Calgary Cooperatives Association runs retail stores akin to Wal-Mart; a large petrol and gas station and a finance and leasing outfit of the size of Reliance.

Credit Unions of Canadian Cooperative Association are as good as big as any other commercial bank of Canada and compete effectively in the financial sector. Members who join at nominal membership cost get shares at the end of the year on the basis of their transactions with the cooperative society. This provides members incentive and also enable efficient member participation.

Although Indian cooperatives have a brand image in milk (Amul), fertilisers (KRIBCO & IFFCO), and fruits in some areas, rural credit cooperatives that mostly serve the small and marginal farmers and artisans and small enterprises carry an image of mistrust due to excessive political interference, misgovernance and mismanagement. The efforts to rectify these through legal reform in the shape of 97th Constitution Amendment Act, 2011, has been struck down by the Gujarat High Court, except for upholding the amendment to Article 19, Section 4 (C).

NEW AVATAR

Various committees on cooperatives have untiringly repeated ‘Cooperatives have failed but must succeed.’ Now, the NABARD after its supervision for the last three decades is tired of listening to this and wanted to clothe the bony PACS with business correspondent (BC) robes! Luckily, the clarifications on the misunderstood circular dated July 22, 2013, came sooner than later.

The purport of the clarification is that the technologically enabled PACS with sound financials can choose to become BCs by separating their core and non-core businesses and give better value to their members, in line with the recommendations of the RBI Expert Committee.

PACS as BCs can set up ATMs and also accept deposits for their principals that would have the guarantee of the Deposit Insurance and Credit Guarantee Corporation (DICGCI), as the principals are RBI licensed banks.
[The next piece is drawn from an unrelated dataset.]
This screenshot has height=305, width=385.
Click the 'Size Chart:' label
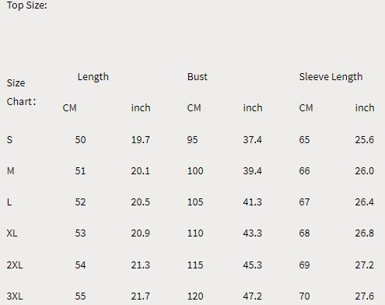tap(21, 93)
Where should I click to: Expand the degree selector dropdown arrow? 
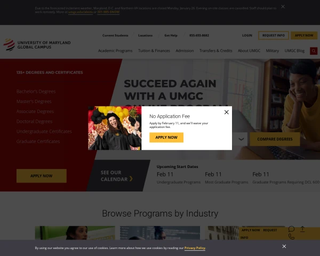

This would help speeding up financial inclusion in the villages, as commercial banks and existing BCs are finding it difficult to reach out to remote villages.

The role of BCs as mentioned in the 2012-13 first quarter monetary policy (para 72) RBI briefly reads thus: “While all the efforts made for financial inclusion have expanded the access to banking services, it is also important that quality services are provided through newly set up ICT-based BC delivery model. It is, therefore, necessary to have an intermediate brick and mortar structure between the present base branch and BC locations so as to provide support to about 8-10 BC units at a reasonable distance of 3-4 km. .” The BC model allows banks to do cash-in-cash-out transactions at a location much closer to the rural population, thus addressing the last mile problem.

PACS’ usefulness

As on March 31, 2013, banks have reported deploying 195,380 business correspondents that covered 221,341 villages, according to the latest available RBI data. Data relating to credit extended and deposits secured by these BCs is not yet clear. If we were to go by the concerns of the regulator expressed in the recent past, the gap in expectations is still large and therefore, there is need for alternative models of BCs to come into being.

The Deputy Governor RBI, K. C. Chakrabarty says: “Banks must not approach financial inclusion as charity but as viable business model.” This now applies equally to District Central Cooperative Banks (DCCBs) and State Cooperative Banks (SCBs).

Low volumes of transactions would not make the BCs viable. Most PACS have only low volumes because their agricultural lending is in a large measure only to the small and marginal farmers.

An RBI committee has clearly mentioned that but for the PACS’ role in farm credit, this clientele would have been starved of institutional credit.

This leaves us with the logical conclusion that the PACS would end up as losing entities even as BCs; more so, because the their principals would not be in a position to pay more commission than their commercial bank counterparts.

While the DCCBs could be in core banking solutions, the manually operated PACS with inefficient accounting practices would not serve as BCs capable of delivering financial inclusion results.

There must be a firm resolve on the part of all the existing PACS that they should mop up share capital to cover additional business risks other than credit risks. Active members should be legally defined in the State cooperative laws; these alone should have say in the governance and management of affairs of PACS.

(The author is former Member of an RBI expert committee and an economist.)